- Born: 1690 Cape Sable
- Died: 1765 (aged 74–75) Kilkenny

= Agathe de Saint Etienne de La Tour =

Acadian landowner (1690–1765)

Agathe de Saint Etienne de La Tour (1690 – in or after 1765) was an Acadian landowner.

==Life==
Tour was born in Cape Sable Island in 1690. Her parents were Anne Melanson and Jacques de Saint Etienne de La Tour and her grandfather was Charles de Saint-Étienne de la Tour, who had been a Governor of Acadia. She married twice; her first husband was called Edward Bradstreet and her second was called Campbell. Her seven children included the British officer John Bradstreet.

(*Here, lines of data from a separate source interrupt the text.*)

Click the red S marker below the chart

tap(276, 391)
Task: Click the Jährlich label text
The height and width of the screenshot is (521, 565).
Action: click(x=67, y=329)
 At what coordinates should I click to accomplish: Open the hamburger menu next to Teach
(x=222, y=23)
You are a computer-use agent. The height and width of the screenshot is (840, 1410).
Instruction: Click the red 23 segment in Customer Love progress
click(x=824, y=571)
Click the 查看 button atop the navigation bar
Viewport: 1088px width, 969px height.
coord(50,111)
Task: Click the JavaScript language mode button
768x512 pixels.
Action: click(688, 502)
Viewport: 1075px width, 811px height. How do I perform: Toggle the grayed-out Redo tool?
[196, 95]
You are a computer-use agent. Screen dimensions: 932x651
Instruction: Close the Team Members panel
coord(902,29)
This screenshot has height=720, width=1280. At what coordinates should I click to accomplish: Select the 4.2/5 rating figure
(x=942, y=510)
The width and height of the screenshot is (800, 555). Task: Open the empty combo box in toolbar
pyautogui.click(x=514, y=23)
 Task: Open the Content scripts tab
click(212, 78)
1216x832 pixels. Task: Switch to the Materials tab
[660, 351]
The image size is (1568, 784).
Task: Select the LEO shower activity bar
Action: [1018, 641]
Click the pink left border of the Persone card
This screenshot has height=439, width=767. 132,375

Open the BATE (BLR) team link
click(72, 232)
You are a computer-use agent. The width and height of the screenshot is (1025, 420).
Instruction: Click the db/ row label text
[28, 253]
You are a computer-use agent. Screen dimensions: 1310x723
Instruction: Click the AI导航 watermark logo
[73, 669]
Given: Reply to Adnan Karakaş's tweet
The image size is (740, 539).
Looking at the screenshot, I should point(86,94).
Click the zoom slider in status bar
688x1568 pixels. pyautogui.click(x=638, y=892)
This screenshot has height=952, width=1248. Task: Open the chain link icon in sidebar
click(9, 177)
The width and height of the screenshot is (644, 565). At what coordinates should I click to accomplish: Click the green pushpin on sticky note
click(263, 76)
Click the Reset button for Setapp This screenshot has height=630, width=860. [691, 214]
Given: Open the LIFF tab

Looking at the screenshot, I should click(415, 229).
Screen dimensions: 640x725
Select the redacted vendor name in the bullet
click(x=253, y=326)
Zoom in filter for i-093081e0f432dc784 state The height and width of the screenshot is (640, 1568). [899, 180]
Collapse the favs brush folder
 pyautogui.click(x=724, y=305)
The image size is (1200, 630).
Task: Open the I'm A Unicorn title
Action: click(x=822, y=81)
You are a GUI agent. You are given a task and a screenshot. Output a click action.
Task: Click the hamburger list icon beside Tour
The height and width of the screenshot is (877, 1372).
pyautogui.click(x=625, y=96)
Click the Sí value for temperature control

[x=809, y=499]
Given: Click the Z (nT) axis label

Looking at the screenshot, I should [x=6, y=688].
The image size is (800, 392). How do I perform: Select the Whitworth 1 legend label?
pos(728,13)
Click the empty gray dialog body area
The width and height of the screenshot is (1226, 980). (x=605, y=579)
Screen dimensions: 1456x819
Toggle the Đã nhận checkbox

Agathe came to notice after she successfully made a claim to Canadian land based on her grandfather's rights. This opportunity arose in 1729 when she was a widow. The governor Richard Griffiths had decided to re-organise the existing grants of land that had been made in Nova Scotia. Her family had inherited shares in substantial lands from a grant made to them in 1703 by the French king. In fact, she owned only 25% of this claim but she was able to show that her relatives had transferred the other 75% to her control. She made claims in 1725 and 1730, and in 1732 she went to present her case to the Board of Trade in London. Despite the doubts of Griffiths, the Board of Trade ruled in her favour and they decreed that she should be paid £2,000 in exchange for her rights to the lands. William Popple of the Board of Trade noted that she was not well and paid her in 1734 to avoid having to negotiate with her children following her death.

Tour died in Kilkenny after or in 1765.